Einstein is ecstatic about that. He can't wait. But then again, he's 37. He's at that major turning point, according to the book, where people change their jobs and plod forward with bold enthusiasm. Me? I just want to stick my head into the sand. Call me when it's over. When the kids stop screaming and the floors get cleaned and my body stops hurting. And I'm not coming out a moment sooner... I wish.

Today I woke with a plan. Starting with getting our rhythm back into place. I walked on eggshells around Moonshine today and spoonfed her syrupy words and catered to her every need. I fed her before she knew she was hungry. I held her before she knew she needed to be held. I coddled her in every imaginable way... and there was no flailing and crying. A few shrieks, yes, but no knock-down, drag-out vomitting freakshow. It was a GOOD day.

And what's more, I even managed to get in a few minutes of homeschooling time with Sunburst. I fed her some Anansi stories to match the soap-on-your-toothbrush antics she's been up to lately. And she lapped them up like honey and asked for more.

We're off to a better start just in time for the new year. And tomorrow, joy of joys, Moxy Jane is coming! Here! To my house!

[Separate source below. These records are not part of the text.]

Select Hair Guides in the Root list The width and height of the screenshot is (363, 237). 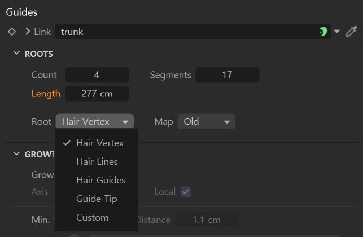[x=100, y=181]
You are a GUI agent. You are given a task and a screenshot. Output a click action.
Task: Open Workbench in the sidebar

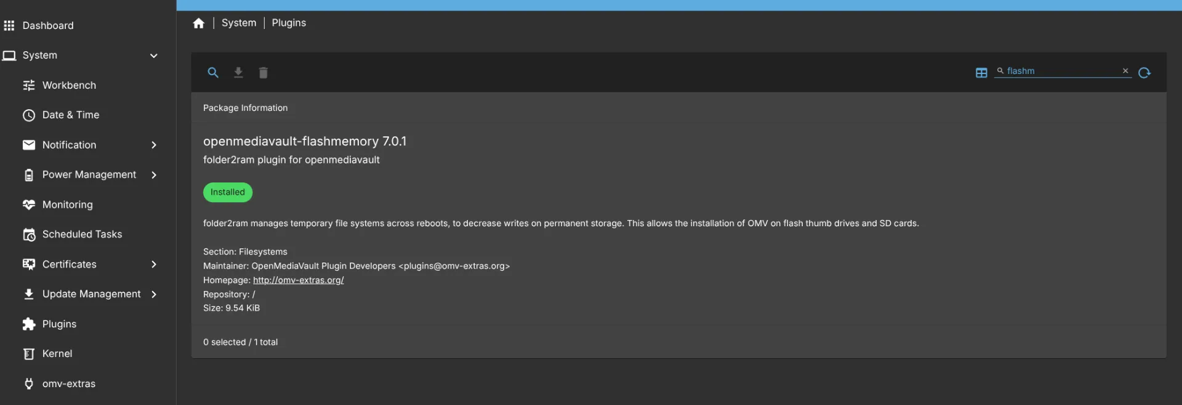click(x=69, y=85)
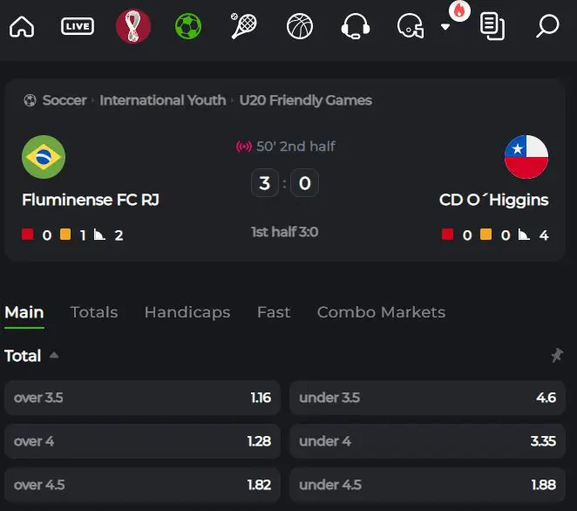
Task: Open the World Cup trophy section
Action: point(133,26)

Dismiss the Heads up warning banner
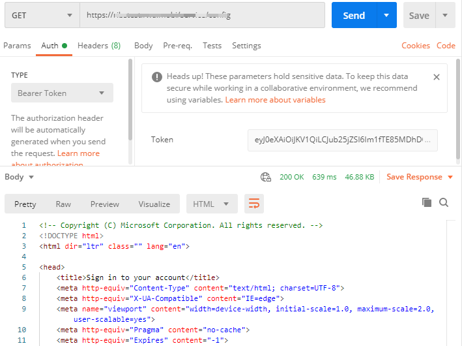point(437,76)
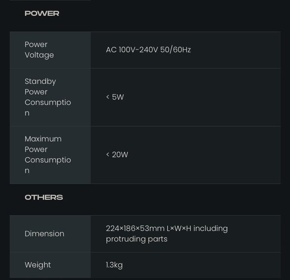Click the Dimension row label
This screenshot has width=290, height=280.
(44, 234)
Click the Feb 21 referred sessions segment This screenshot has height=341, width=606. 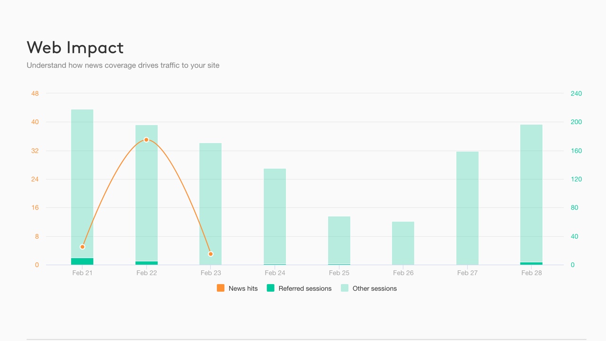(82, 261)

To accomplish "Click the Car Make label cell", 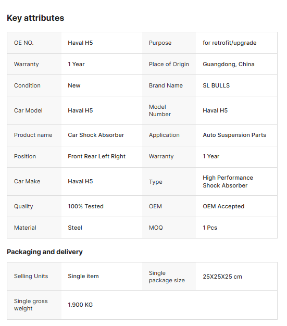I will [x=34, y=181].
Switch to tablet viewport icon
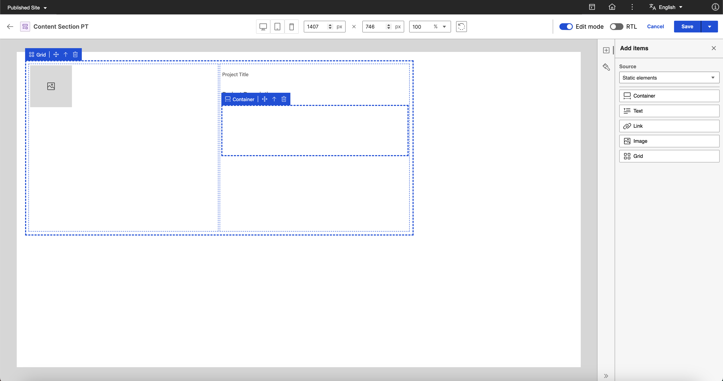Viewport: 723px width, 381px height. 277,27
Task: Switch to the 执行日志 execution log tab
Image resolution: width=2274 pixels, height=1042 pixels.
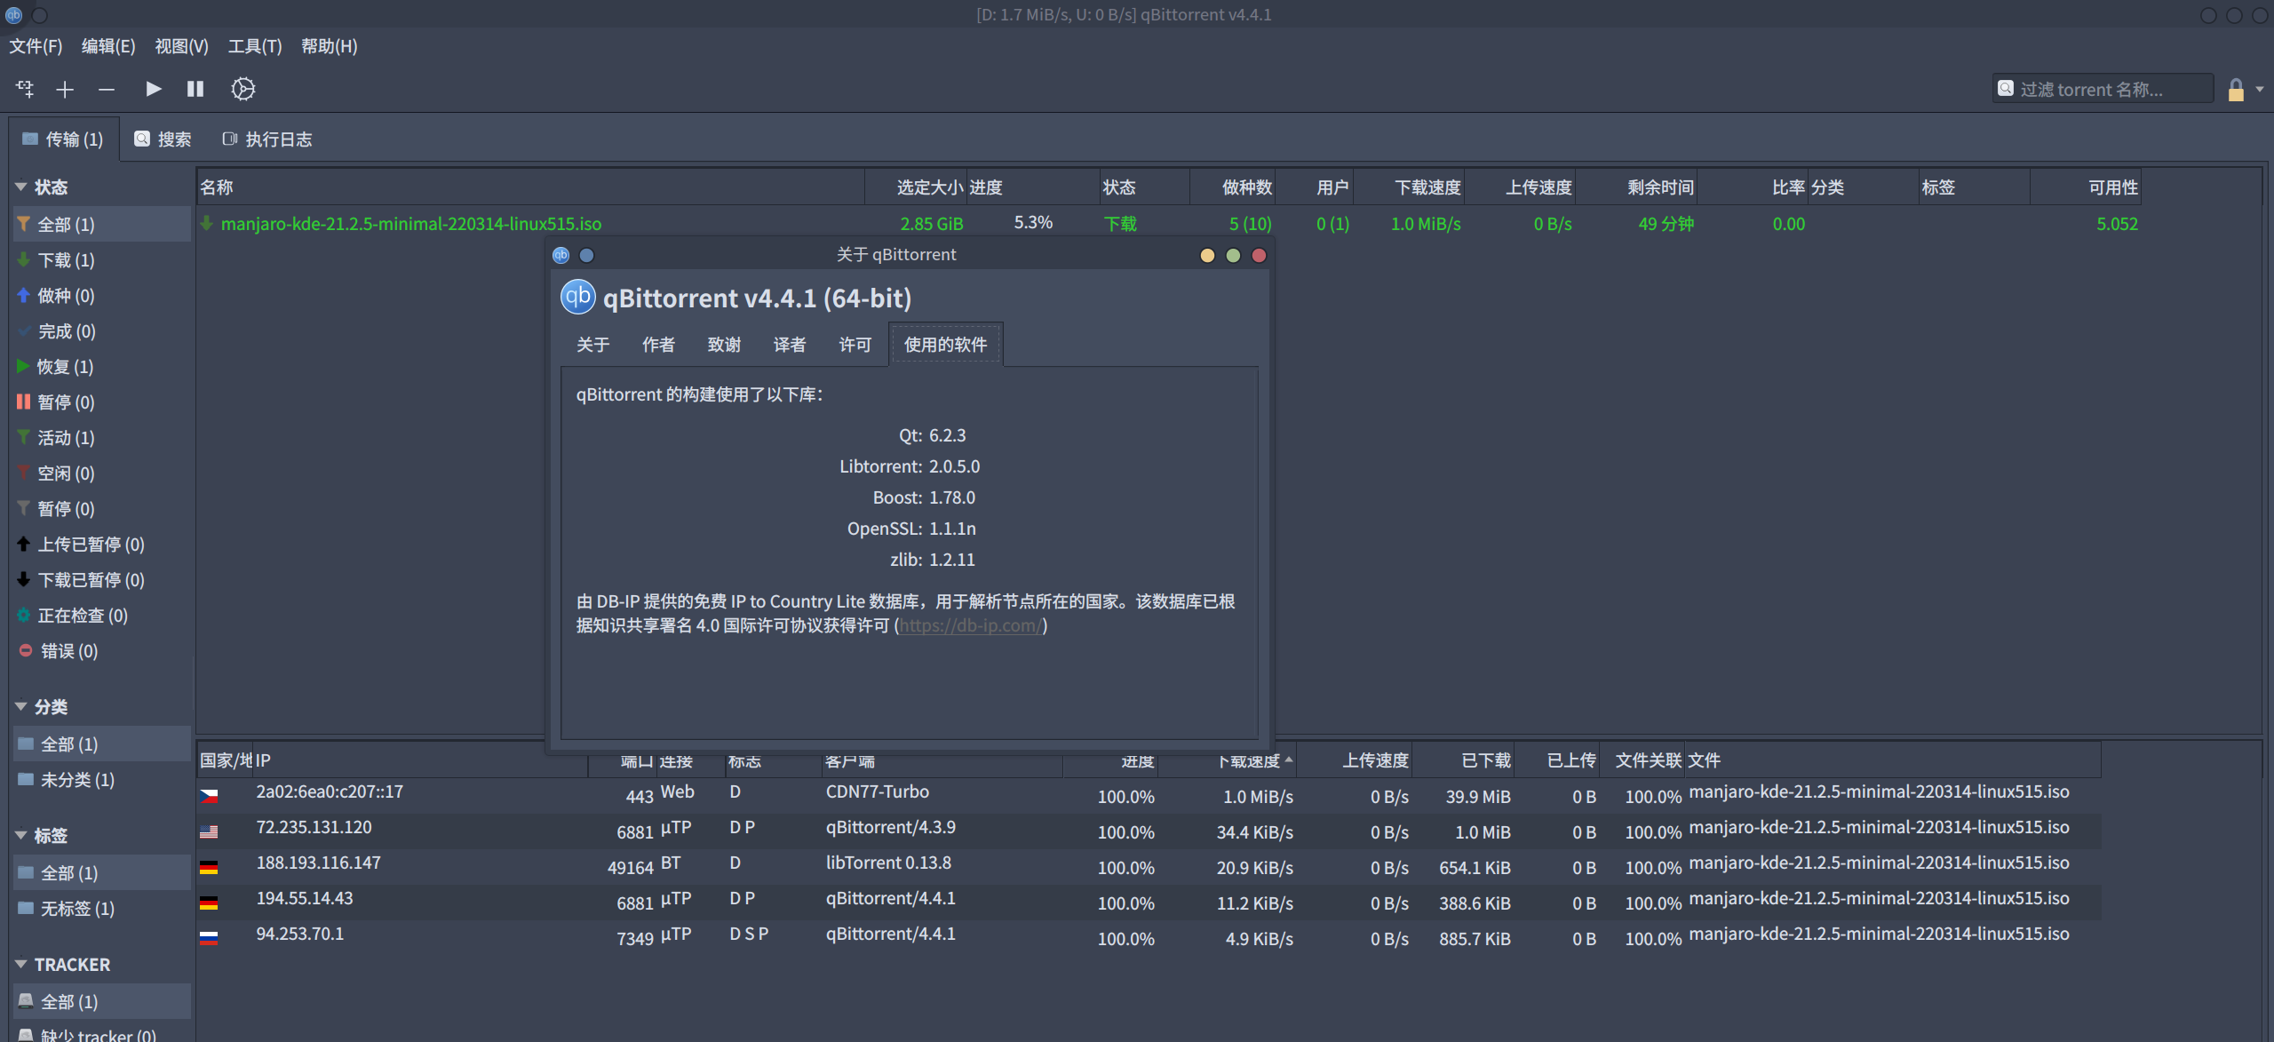Action: tap(267, 139)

Surely, things can only get better.


  1. Oh Sara, big hugs. You can do it! The first thing I thought when reading about Moonshine: "She must be 4!" I spent a recent phone call with a friend talking about how 4 is like an illness that hopefully passes... the only thing that works when Heidi gets like that is to take her outside. Complete change of scenerey.

    I'm hoping you are healing from all your physical pain and being tired out by life. I hope you get a break to breathe and find out where *you* are in all of this. The family will follow you.

    Have a Happy New Year, Kirsten

  2. "an illness that hopefully passes"

    Ha! I think you're right about that. It's probably made worse over here by Sunburst's provoking. I swear that child must be hiding pins up her sleeves! The two only have to come within a few feet of each other lately and the shrieking begins. Sounds like we're all metamorphosing over here together. As long as our cocoons don't touch we'll be fine, you think?

    Thanks for the kind words, Kirsten. And Happy New Year to you, too!

  3. Hugs from Estrogen Estates.


Thank you for taking the time to leave a message. I appreciate your sweet words so much!